Predominantly homosocial arrangements include:
Generally, the more polarized the gender roles and restrictive the sexual code, the more homosociality one expects to find in a society.[16]
Feminist scholars such as Rosabeth Moss Kanter and Heidi Hartmann[17] and others[18] have emphasized the role of male homosociality in perpetuating perceived patterns of male dominance in the workplace. Kanter has explored "metaphorical 'homosocial reproduction' - how men attempt to reproduce their dominant power relations by only uniting with and sharing the same occupational space and privilege with those males"[19] who resemble them - although "subsequent research has suggested some revisions of Kanter's underlying argument...[re] 'homosocial reproduction'".[20] Timothy Laurie has criticized how "homosociality" is used in the sociology of masculinity, noting that "much extant research on [homosociality] retains the premise that men innately seek identification and communication with other men. The mysterious malepolitik is thus privileged over men's relationships to femininity, or women's relationships to masculinity".[21] In terms of specific studies, Karen Gabriel offers a useful mapping of the working of homosociality in the context of India.[22]

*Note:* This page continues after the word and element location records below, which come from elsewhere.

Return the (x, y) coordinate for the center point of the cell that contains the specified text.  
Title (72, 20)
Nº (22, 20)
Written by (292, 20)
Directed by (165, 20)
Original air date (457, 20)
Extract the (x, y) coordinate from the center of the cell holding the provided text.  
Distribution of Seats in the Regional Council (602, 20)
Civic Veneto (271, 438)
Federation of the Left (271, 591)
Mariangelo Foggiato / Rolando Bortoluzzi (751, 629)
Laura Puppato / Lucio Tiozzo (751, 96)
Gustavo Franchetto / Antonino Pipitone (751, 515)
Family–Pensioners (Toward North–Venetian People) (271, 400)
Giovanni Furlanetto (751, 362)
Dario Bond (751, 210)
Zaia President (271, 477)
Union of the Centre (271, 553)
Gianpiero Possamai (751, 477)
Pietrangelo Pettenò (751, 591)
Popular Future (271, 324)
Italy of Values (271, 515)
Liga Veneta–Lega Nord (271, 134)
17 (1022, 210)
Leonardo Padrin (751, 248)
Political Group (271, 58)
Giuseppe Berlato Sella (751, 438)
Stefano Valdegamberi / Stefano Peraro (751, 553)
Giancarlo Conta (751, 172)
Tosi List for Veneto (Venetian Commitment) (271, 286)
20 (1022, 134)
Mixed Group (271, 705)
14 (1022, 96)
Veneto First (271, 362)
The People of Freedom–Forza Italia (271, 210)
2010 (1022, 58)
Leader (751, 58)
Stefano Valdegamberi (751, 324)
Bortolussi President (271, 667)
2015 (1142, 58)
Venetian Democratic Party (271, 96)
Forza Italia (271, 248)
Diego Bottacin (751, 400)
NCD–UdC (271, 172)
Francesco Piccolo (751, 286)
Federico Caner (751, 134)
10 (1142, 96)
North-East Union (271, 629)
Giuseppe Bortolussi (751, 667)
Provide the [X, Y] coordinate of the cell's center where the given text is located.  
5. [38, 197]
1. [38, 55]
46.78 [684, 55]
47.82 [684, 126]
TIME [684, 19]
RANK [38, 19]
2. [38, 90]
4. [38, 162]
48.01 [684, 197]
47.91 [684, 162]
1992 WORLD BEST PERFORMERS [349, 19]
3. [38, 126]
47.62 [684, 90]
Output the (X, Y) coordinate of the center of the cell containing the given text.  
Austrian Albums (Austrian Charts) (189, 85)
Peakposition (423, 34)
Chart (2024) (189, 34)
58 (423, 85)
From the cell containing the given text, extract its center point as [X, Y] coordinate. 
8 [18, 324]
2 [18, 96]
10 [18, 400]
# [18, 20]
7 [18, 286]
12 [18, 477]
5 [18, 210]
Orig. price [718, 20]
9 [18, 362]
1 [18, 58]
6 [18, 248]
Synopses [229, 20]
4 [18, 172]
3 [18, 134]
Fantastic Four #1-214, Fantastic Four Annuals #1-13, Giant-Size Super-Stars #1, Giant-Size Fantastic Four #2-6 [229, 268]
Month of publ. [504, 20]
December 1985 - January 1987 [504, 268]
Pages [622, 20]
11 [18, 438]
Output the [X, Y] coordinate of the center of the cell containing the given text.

There is further controversy regarding the relationship between homosociality and homosexuality: "how, if at all, male homosociality is connected to male homosexuality is one of the key questions posed by scholars in the field".[23] Eve Kosofsky Sedgwick identifies a continuum between homosociality and homosexuality, going as far as correlating feminism and lesbian desire. This approach has been compared to Adrienne Rich's concept of the "lesbian continuum."[24]

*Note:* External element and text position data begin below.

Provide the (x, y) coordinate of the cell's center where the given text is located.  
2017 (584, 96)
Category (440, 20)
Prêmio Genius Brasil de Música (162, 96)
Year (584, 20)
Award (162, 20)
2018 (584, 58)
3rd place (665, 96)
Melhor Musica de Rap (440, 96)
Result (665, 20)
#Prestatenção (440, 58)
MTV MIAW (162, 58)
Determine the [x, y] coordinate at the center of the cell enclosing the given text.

At the same time, Sedgwick "defines male homosociality as a form of male bonding with a characteristic triangular structure. In this triangle, men have intense but nonsexual bonds with other men, and women serve as the conduits through which those bonds are expressed".[25] Sedgwick's analysis of "the love triangle in which two men appear to be competing for a woman's love...develops René Girard's claim that such a triangle may disguise as rivalry what is actually an attraction between men".[26] Girard argued that "the homosexual drift stems logically from the fact that the model/rival is a man", producing at times a "noticeably increased preponderance of the mediator and a gradual obliteration of the [female] object".[27]
Research at the Australian Research Centre in Sex, Health and Society (ARCSHS), La Trobe University, has found that mutual identification over heterosexual activity is often the medium through which male homosocial bonding is enacted.[28]
See main article: Bromance.
In popular culture, the word bromance has recently been used to refer to an especially close homosocial yet non-sexual relationship between two men. Bromance is most often used in the case of two heterosexual partners, although there have been prominent celebrity gay-straight bromances (also known as homomances or hobromances). The female equivalent is a womance.